The Capitol Building of the United States of America
The Capitol Building of the United States of America – Getty Images

The US government opened its investigation in September 2023 after it was first discovered the Huawei Mate Pro 60 contained Kirin 9000S chips. These 7nm, 5G-enabled chips are produced in China by the partly state-owned SMIC.

When asked if SMIC might have had the ability to produce the chip for Huawei using American tools, Estevez responded that while he couldn't speak to any specific findings from the investigation, the department "certainly [shares] those concerns."

The US has sought to restrict the availability of 7nm chips in China by imposing export restrictions, and SMIC was barred by the US from obtaining the machines necessary for the production of 7nm chips in late 2020. When the Department of Commerce started its investigation, at that time, the most advanced chip SMIC had been known to manufacture was a larger-scale 14nm semiconductor.

TechInsights, a semiconductor research and analysis organization that published an analysis of the component parts of the Mate Pro 60, said it also found that South Korean SK Hynix’s LPDDR5 memory had been used in the phone.

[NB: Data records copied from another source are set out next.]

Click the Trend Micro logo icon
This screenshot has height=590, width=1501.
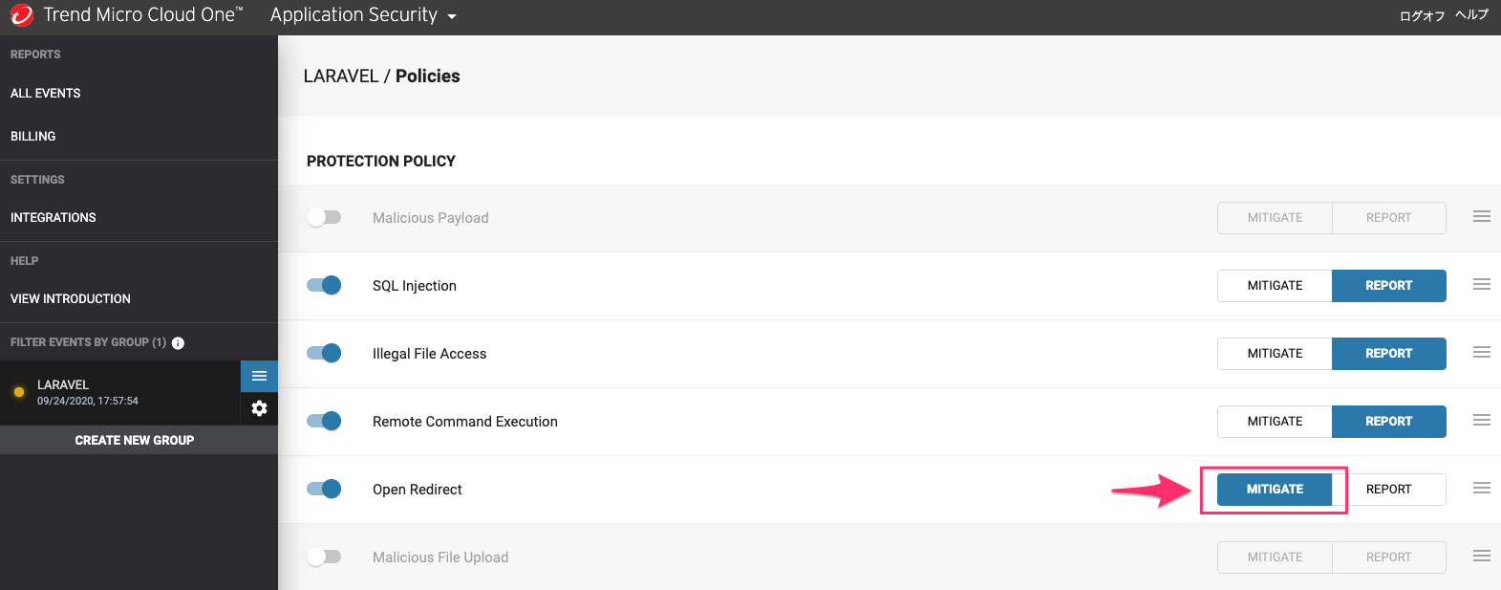click(x=21, y=15)
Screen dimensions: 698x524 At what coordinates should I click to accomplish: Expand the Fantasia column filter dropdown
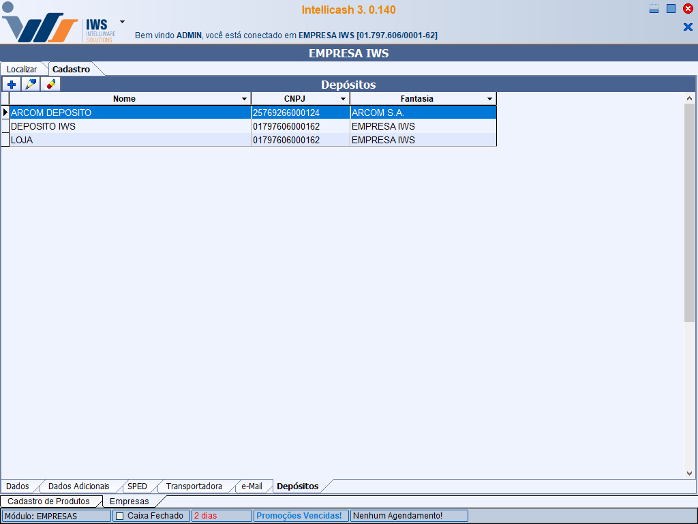[489, 99]
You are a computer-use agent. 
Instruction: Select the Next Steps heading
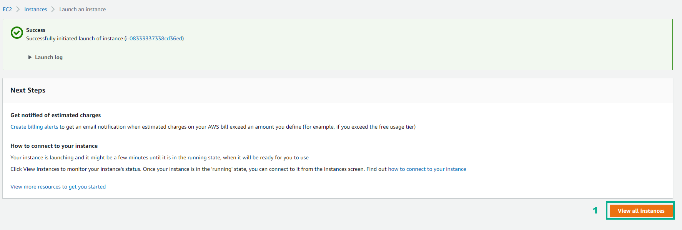28,90
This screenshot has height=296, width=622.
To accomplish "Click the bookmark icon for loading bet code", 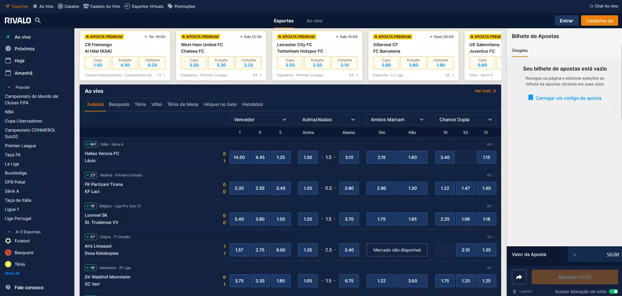I will (x=530, y=98).
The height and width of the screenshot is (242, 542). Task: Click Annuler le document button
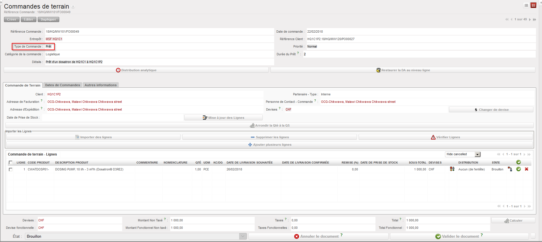(x=318, y=236)
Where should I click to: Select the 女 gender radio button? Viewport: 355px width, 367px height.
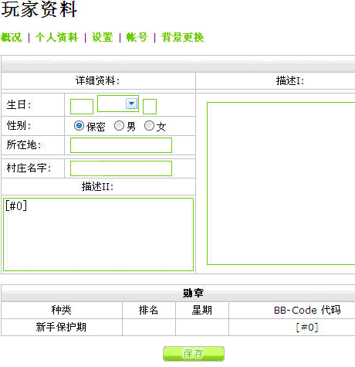pyautogui.click(x=149, y=126)

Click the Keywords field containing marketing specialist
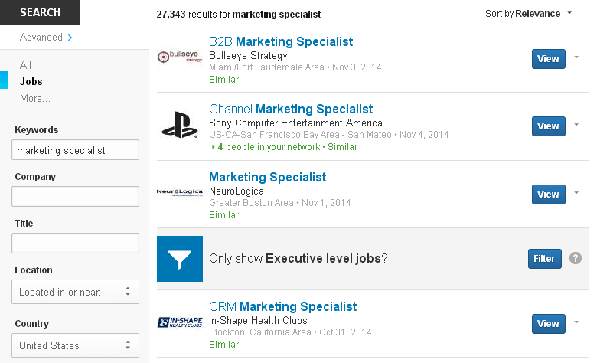tap(75, 150)
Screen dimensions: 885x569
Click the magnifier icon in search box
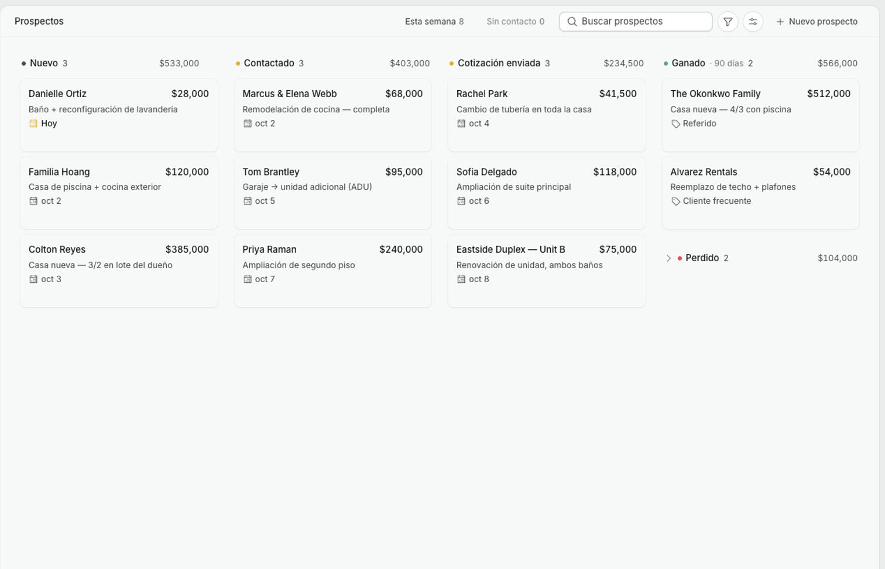[572, 22]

However, in a statement released by the company at the time, it insisted it had not sold any of its products to the company since US sanctions were first imposed in 2020.

The US is currently engaged in a trade war with China and has imposed controls on the export of some types of chips to the country to stop it from developing advanced AI systems and to prevent it from having access to technology that could be used for military modernization and human rights abuses.

Huawei was banned from providing equipment to the US government under the Defense Authorization Act of 2018. A general import ban followed shortly thereafter, with former President Donald Trump signing a law in 2020 to prevent US rural telecom carriers from using Huawei network equipment.